Records to process »
##############################
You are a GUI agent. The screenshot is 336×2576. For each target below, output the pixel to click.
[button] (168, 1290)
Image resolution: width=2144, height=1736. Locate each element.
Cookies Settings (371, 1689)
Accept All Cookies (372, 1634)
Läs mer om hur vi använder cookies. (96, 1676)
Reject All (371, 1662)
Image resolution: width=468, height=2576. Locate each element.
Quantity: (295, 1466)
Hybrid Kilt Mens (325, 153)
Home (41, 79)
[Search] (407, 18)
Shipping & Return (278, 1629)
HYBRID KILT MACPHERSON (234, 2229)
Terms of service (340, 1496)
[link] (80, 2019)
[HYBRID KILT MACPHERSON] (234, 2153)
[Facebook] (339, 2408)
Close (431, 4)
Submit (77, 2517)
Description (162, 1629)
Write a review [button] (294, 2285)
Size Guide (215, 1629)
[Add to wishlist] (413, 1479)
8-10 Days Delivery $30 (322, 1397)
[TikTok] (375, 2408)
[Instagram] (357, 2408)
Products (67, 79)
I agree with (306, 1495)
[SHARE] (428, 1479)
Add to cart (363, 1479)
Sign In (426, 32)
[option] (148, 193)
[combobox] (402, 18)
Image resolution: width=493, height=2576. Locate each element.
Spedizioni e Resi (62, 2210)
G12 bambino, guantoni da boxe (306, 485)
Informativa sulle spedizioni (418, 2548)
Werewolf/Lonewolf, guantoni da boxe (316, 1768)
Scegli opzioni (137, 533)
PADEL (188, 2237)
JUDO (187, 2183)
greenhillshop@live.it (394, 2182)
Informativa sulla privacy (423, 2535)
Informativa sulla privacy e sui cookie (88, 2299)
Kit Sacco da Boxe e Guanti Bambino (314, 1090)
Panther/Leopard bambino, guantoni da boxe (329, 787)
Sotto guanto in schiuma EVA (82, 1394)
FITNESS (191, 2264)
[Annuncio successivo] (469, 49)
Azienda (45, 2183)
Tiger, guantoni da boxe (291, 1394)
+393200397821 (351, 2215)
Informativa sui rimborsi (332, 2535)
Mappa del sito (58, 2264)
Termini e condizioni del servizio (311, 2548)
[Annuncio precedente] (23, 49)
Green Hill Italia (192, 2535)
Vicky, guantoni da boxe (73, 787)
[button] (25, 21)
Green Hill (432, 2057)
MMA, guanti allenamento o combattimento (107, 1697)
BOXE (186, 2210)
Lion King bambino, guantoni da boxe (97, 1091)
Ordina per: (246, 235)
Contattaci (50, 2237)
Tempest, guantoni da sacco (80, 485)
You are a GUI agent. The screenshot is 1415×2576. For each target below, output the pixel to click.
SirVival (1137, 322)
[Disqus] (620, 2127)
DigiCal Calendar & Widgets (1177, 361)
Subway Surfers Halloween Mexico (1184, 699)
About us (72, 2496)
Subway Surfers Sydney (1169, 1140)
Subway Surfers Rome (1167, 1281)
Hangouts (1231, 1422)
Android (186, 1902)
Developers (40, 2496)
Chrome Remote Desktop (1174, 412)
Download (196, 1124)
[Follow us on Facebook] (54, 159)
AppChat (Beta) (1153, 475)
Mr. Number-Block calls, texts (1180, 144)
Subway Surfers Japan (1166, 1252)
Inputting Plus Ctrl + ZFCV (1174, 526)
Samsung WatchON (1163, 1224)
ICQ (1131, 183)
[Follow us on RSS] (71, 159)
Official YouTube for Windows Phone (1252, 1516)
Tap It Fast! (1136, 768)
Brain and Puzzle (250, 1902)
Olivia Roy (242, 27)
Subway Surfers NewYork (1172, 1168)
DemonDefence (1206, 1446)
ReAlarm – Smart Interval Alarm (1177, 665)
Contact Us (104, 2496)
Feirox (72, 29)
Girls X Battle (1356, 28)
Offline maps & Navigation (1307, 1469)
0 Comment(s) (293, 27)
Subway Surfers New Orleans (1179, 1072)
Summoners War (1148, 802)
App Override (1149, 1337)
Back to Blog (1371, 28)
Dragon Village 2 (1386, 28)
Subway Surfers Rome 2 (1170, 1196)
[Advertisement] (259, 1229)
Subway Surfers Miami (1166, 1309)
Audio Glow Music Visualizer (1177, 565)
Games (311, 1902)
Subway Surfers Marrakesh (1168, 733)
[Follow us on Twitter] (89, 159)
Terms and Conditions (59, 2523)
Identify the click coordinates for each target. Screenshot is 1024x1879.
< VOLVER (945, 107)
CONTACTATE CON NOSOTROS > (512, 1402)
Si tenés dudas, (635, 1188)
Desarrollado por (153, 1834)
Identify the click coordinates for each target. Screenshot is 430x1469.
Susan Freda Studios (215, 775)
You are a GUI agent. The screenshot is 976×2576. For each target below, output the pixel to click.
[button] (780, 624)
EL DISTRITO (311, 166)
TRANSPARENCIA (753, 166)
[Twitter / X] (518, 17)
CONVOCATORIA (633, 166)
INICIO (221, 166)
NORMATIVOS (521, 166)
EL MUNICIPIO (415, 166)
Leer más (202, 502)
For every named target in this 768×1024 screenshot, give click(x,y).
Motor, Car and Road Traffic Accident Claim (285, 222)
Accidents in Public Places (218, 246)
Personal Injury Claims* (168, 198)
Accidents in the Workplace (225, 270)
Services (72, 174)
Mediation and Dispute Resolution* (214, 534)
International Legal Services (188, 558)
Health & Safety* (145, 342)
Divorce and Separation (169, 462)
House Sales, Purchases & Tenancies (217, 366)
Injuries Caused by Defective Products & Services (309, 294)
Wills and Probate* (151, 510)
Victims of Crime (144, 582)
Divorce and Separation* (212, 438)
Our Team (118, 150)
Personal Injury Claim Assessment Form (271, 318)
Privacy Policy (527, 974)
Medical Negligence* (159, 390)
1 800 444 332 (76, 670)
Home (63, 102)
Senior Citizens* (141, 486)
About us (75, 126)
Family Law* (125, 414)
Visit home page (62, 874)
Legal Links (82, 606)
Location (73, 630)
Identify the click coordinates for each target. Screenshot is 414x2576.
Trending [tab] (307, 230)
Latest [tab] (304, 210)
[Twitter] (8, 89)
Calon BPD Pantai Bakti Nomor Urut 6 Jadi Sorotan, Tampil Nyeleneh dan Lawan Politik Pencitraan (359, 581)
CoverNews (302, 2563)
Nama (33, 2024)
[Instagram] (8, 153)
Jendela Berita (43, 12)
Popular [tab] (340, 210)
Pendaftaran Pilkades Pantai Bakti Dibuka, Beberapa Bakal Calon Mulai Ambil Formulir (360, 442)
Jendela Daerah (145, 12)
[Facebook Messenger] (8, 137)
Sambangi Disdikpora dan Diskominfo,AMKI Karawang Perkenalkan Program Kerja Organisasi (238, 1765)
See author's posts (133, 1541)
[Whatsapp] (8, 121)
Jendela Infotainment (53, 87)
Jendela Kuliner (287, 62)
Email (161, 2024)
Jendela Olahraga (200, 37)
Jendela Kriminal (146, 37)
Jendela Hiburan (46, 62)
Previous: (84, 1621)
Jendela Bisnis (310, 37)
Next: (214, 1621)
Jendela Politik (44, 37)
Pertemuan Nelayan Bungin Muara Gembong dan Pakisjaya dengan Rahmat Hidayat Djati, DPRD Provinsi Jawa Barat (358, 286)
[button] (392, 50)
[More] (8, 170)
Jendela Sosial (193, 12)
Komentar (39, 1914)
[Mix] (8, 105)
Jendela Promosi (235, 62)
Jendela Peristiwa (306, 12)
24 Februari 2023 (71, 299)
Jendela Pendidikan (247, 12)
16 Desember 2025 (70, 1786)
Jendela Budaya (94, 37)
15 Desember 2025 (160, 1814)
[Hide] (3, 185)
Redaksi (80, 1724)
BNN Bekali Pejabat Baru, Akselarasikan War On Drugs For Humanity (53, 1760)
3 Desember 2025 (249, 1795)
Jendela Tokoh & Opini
##############################
The task » All lines above from the one containing "Accidents in the Workplace (225, 270)" to the one containing "Next: (214, 1621)" must be repeated exactly, both lines included, and no others.

Task result »
Accidents in the Workplace (225, 270)
Services (72, 174)
Mediation and Dispute Resolution* (214, 534)
International Legal Services (188, 558)
Health & Safety* (145, 342)
Divorce and Separation (169, 462)
House Sales, Purchases & Tenancies (217, 366)
Injuries Caused by Defective Products & Services (309, 294)
Wills and Probate* (151, 510)
Victims of Crime (144, 582)
Divorce and Separation* (212, 438)
Our Team (118, 150)
Personal Injury Claim Assessment Form (271, 318)
Privacy Policy (527, 974)
Medical Negligence* (159, 390)
1 800 444 332 (76, 670)
Home (63, 102)
Senior Citizens* (141, 486)
About us (75, 126)
Family Law* (125, 414)
Visit home page (62, 874)
Legal Links (82, 606)
Location (73, 630)
Identify the click coordinates for each target. Screenshot is 414x2576.
Trending [tab] (307, 230)
Latest [tab] (304, 210)
[Twitter] (8, 89)
Calon BPD Pantai Bakti Nomor Urut 6 Jadi Sorotan, Tampil Nyeleneh dan Lawan Politik Pencitraan (359, 581)
CoverNews (302, 2563)
Nama (33, 2024)
[Instagram] (8, 153)
Jendela Berita (43, 12)
Popular [tab] (340, 210)
Pendaftaran Pilkades Pantai Bakti Dibuka, Beberapa Bakal Calon Mulai Ambil Formulir (360, 442)
Jendela Daerah (145, 12)
[Facebook Messenger] (8, 137)
Sambangi Disdikpora dan Diskominfo,AMKI Karawang Perkenalkan Program Kerja Organisasi (238, 1765)
See author's posts (133, 1541)
[Whatsapp] (8, 121)
Jendela Infotainment (53, 87)
Jendela Kuliner (287, 62)
Email (161, 2024)
Jendela Olahraga (200, 37)
Jendela Kriminal (146, 37)
Jendela Hiburan (46, 62)
Previous: (84, 1621)
Jendela Bisnis (310, 37)
Next: (214, 1621)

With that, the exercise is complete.